Il ministro dell'Interno Angelino Alfano annuncia l'invio di una circolare ai prefetti, affinché invitino formalmente i sindaci a cancellare le trascrizioni delle nozze gay contratte all'estero, ed è subito rivolta tra i primi cittadini: da Bologna a Napoli, da Roma a Grosseto, i sindaci non ci stanno e invitano alla disobbedienza. La maggioranza di governo si spacca, fra Ncd che sostiene Alfano e Pd e Sel che lo invitano a lasciar fare al Parlamento, mentre tutte la comunità gay, sia di sinistra che di destra, punta il dito contro il ministro.
Tra gli ultimi episodi in tal senso, quello dello scorso settembre, quando il sindaco di Bologna si è scontrato con il prefetto proprio in merito all'istituzione di un registro di matrimoni omosessuali. Mentre lunedì scorso il prefetto di Firenze ha invitato il sindaco di Empoli Brenda Barnini a non trascrivere le nozze gay contratte all'estero.

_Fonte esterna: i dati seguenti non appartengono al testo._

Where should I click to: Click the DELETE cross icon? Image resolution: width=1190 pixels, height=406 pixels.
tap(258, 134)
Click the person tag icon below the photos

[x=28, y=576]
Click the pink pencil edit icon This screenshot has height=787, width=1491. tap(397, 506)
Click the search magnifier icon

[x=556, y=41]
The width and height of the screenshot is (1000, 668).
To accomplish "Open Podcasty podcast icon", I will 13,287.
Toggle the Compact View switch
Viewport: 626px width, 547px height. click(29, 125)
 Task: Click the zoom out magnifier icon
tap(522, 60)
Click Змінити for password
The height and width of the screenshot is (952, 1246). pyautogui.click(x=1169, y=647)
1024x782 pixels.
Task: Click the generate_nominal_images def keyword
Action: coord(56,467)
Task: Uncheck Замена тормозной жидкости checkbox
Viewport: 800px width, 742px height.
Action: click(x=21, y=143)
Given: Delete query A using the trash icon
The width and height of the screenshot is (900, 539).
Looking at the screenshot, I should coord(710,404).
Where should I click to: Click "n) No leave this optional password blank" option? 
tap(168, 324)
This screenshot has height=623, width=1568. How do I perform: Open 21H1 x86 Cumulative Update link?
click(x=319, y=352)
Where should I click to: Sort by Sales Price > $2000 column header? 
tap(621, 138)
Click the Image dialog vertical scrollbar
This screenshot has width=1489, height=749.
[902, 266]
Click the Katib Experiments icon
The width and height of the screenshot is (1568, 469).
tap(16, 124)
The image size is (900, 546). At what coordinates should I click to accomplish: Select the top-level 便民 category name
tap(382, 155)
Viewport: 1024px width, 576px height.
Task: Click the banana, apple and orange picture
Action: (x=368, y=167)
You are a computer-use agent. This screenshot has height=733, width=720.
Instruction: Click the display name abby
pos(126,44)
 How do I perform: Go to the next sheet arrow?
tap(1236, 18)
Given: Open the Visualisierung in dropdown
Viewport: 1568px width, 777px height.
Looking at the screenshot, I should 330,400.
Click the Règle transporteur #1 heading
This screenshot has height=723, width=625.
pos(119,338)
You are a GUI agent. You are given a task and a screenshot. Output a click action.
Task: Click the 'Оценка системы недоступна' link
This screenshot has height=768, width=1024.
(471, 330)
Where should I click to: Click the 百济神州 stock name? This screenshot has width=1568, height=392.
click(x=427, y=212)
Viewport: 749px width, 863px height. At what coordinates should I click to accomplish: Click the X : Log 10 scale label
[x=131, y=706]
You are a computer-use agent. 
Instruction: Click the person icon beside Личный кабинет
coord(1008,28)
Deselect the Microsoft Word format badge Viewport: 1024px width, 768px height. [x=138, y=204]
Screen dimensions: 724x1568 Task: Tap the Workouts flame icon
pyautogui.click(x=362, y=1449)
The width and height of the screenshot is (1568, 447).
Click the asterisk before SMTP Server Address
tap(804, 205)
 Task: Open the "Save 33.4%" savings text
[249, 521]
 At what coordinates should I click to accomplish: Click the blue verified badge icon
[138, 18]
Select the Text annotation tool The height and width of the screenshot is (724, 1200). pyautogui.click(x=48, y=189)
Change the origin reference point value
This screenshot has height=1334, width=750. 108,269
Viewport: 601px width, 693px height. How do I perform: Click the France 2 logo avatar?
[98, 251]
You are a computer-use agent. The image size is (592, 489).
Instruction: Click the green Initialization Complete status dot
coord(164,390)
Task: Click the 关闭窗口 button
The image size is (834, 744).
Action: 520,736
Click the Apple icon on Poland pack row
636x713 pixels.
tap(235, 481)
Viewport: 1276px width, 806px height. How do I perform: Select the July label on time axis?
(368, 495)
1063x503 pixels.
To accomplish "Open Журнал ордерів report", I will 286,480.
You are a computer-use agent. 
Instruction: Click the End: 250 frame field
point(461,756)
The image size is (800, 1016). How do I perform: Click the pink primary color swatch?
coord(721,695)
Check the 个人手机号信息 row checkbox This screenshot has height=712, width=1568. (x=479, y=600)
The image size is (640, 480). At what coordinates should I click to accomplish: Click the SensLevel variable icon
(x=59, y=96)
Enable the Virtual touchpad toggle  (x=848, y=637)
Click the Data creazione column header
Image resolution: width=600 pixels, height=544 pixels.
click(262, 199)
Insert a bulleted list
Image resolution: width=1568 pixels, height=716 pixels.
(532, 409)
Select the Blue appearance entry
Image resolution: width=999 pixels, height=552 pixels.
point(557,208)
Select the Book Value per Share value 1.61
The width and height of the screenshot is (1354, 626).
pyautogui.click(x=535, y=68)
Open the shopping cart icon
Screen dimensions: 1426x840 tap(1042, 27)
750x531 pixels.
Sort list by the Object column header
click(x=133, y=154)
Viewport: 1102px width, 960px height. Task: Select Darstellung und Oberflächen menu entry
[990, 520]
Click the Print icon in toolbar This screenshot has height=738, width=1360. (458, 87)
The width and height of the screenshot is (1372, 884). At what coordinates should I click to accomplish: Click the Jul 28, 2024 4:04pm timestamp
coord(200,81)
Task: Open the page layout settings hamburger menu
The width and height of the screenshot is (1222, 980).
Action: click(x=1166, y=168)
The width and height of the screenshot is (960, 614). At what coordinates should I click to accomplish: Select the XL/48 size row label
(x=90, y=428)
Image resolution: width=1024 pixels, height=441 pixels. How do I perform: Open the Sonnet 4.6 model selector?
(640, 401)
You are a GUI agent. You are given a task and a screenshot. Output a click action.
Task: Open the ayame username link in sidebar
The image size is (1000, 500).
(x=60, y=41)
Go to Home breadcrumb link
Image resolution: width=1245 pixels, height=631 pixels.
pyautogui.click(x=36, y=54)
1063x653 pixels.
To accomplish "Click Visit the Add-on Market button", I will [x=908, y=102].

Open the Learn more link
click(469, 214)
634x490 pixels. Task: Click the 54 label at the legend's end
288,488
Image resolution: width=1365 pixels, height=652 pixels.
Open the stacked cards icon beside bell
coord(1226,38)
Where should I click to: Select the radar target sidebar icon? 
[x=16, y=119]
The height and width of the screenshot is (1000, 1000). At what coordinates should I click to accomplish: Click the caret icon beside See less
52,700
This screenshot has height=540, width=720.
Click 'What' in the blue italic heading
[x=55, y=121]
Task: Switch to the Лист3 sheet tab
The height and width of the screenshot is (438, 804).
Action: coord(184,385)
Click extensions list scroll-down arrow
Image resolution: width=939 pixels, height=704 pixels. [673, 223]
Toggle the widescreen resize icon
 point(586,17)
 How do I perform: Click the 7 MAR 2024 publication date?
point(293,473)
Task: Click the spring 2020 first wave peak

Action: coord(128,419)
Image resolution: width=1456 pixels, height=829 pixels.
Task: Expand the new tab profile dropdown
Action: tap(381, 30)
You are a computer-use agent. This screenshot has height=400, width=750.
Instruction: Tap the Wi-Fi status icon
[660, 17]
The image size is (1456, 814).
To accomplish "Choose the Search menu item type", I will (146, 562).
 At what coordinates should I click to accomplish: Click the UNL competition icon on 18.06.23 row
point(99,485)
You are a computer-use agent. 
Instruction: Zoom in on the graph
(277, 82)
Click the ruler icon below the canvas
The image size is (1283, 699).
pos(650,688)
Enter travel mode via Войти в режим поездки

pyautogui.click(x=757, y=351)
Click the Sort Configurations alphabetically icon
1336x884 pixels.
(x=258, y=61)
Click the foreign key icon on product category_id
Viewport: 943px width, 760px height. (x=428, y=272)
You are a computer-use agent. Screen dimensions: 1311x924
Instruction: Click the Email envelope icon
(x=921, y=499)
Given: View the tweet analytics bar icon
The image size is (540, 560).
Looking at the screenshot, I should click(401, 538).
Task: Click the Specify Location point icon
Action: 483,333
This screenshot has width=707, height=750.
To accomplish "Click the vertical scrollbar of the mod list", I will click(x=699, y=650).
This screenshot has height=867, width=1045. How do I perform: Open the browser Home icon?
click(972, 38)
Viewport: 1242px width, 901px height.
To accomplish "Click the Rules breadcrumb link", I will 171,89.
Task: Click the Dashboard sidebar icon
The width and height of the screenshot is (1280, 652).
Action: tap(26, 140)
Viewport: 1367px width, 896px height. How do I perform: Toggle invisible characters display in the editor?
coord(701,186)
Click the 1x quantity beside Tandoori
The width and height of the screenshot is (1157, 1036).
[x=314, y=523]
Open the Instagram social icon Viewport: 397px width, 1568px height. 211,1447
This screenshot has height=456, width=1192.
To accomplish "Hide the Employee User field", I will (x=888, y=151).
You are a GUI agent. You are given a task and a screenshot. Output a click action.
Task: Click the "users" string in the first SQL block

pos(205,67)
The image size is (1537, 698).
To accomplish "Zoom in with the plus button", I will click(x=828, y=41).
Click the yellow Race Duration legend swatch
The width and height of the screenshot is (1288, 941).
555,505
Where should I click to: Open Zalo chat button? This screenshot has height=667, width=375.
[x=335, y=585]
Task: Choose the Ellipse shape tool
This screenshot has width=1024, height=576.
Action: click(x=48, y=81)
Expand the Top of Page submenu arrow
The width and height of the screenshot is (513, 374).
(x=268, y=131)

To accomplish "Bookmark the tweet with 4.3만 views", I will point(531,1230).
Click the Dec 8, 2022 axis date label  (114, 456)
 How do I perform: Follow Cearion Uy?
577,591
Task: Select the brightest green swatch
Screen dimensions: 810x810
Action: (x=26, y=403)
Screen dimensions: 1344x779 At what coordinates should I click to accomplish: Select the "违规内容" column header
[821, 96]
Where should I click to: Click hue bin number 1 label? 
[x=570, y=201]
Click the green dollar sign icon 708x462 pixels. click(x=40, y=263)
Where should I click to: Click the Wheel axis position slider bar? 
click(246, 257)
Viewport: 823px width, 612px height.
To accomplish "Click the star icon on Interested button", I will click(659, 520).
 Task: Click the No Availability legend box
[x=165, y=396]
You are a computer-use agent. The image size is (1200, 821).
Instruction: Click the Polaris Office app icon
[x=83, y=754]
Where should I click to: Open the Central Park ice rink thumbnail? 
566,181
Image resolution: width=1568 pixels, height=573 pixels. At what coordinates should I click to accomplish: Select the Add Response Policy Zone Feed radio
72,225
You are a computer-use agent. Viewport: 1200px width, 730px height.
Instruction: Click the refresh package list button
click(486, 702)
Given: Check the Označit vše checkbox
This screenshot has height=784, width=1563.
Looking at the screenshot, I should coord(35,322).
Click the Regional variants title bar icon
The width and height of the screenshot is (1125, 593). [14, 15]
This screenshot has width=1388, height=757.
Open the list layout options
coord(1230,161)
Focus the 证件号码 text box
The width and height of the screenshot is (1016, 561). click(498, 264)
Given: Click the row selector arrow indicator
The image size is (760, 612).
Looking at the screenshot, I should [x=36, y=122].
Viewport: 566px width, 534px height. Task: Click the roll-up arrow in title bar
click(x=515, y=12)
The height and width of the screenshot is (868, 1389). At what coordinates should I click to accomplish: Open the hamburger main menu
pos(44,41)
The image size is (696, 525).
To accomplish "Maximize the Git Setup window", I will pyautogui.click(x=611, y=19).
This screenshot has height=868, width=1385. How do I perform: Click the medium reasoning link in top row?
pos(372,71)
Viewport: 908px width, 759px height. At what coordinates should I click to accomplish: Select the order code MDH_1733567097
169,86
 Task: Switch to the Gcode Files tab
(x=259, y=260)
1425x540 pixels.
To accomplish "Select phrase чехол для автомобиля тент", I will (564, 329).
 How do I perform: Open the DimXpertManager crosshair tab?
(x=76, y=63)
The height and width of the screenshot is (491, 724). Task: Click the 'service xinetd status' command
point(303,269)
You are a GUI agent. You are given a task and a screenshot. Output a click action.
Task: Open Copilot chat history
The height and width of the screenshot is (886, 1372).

Alfano: "Quei matrimoni non possono essere trascritti" - "Il punto - ha premesso il ministro Alfano intervenendo a Rtl 105.5 - è uno: a ogni evidenza le direttive che sono state date con provvedimenti dei sindaci, che prescrivono agli ufficiali di stato civile di provvedere alla trascrizione dei matrimoni celebrati all'estero tra persone dello stesso sesso non sono conformi alle leggi italiane. In Italia non è possibile che ci si sposi tra persone dello stesso sesso, quindi se ci si sposa tra persone dello stesso sesso, quei matrimoni non possono essere trascritti nei registri dello stato civile italiano, per il semplice motivo che non è consentito dalla legge". Poi, in serata, pubblica la circolare che ha inviato ai prefetti via Twitter e dice:



Il sindaco di Bologna: "Circolare stupida"
- Immediata la replica del primo cittadino di Bologna Virginio Merola alle parole di Alfano: "Rispondere con circolari a questioni che riguardano la vita concreta di tante persone non è solo burocratico, ma è anche tragicomico". E aggiunge: "Leggeremo la loro stupida circolare, annulleranno l'atto, non sarò certamente io a farlo e si assumeranno le loro responsabilità".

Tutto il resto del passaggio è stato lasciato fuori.